### REQUIRED WORK
With both ends included, transcribe exactly the records below from their first line to the line that contains "Task: Open Settings in the navigation bar".
(DATA begins)
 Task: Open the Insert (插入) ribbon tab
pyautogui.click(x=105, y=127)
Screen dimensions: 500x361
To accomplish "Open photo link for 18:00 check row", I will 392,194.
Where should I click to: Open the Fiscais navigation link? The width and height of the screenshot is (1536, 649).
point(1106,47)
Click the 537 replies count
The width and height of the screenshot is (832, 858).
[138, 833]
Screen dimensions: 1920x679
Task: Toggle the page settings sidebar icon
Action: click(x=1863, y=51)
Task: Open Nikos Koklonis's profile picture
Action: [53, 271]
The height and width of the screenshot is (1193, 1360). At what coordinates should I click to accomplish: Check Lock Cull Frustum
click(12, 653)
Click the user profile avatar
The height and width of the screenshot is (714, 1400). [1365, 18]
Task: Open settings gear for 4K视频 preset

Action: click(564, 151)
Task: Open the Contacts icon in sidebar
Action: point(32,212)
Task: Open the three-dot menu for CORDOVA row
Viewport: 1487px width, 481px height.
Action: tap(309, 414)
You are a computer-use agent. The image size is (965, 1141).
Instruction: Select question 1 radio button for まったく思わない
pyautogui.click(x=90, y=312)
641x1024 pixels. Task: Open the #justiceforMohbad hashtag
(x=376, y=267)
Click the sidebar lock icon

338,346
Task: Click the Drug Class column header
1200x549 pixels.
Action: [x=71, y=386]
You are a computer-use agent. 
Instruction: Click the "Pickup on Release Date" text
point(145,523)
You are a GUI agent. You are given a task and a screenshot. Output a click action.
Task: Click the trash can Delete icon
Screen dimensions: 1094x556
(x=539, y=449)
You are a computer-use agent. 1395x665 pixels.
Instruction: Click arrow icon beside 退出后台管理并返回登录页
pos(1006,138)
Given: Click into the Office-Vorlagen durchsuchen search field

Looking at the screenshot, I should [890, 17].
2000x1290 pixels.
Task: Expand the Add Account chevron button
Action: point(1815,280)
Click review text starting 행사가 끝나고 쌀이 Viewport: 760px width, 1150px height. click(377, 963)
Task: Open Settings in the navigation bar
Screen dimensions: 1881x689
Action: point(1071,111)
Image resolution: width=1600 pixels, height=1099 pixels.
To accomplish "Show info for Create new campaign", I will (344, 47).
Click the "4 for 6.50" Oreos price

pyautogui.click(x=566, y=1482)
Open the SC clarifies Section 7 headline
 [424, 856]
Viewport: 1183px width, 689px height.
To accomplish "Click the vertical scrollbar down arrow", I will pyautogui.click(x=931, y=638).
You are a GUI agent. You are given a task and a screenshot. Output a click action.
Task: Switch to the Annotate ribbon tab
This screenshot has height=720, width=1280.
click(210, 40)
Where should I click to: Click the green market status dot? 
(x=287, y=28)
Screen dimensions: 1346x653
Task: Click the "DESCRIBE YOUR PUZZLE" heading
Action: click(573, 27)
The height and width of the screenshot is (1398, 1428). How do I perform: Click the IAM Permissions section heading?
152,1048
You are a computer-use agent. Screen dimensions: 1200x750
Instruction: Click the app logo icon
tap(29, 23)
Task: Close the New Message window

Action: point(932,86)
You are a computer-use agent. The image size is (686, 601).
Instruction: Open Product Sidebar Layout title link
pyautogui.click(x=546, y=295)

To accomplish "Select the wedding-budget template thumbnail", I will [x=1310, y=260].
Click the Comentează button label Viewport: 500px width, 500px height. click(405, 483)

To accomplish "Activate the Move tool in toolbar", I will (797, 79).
(DATA ends)
### TASK OUTPUT
 Task: Open the Insert (插入) ribbon tab
pyautogui.click(x=105, y=127)
Screen dimensions: 500x361
To accomplish "Open photo link for 18:00 check row", I will 392,194.
Where should I click to: Open the Fiscais navigation link? The width and height of the screenshot is (1536, 649).
point(1106,47)
Click the 537 replies count
The width and height of the screenshot is (832, 858).
[138, 833]
Screen dimensions: 1920x679
Task: Toggle the page settings sidebar icon
Action: click(x=1863, y=51)
Task: Open Nikos Koklonis's profile picture
Action: [53, 271]
The height and width of the screenshot is (1193, 1360). At what coordinates should I click to accomplish: Check Lock Cull Frustum
click(12, 653)
Click the user profile avatar
The height and width of the screenshot is (714, 1400). [1365, 18]
Task: Open settings gear for 4K视频 preset

Action: click(564, 151)
Task: Open the Contacts icon in sidebar
Action: point(32,212)
Task: Open the three-dot menu for CORDOVA row
Viewport: 1487px width, 481px height.
Action: tap(309, 414)
You are a computer-use agent. The image size is (965, 1141).
Instruction: Select question 1 radio button for まったく思わない
pyautogui.click(x=90, y=312)
641x1024 pixels. Task: Open the #justiceforMohbad hashtag
(x=376, y=267)
Click the sidebar lock icon

338,346
Task: Click the Drug Class column header
1200x549 pixels.
Action: [x=71, y=386]
You are a computer-use agent. 
Instruction: Click the "Pickup on Release Date" text
point(145,523)
You are a GUI agent. You are given a task and a screenshot. Output a click action.
Task: Click the trash can Delete icon
Screen dimensions: 1094x556
(x=539, y=449)
You are a computer-use agent. 1395x665 pixels.
Instruction: Click arrow icon beside 退出后台管理并返回登录页
pos(1006,138)
Given: Click into the Office-Vorlagen durchsuchen search field

Looking at the screenshot, I should [890, 17].
2000x1290 pixels.
Task: Expand the Add Account chevron button
Action: point(1815,280)
Click review text starting 행사가 끝나고 쌀이 Viewport: 760px width, 1150px height. click(377, 963)
Task: Open Settings in the navigation bar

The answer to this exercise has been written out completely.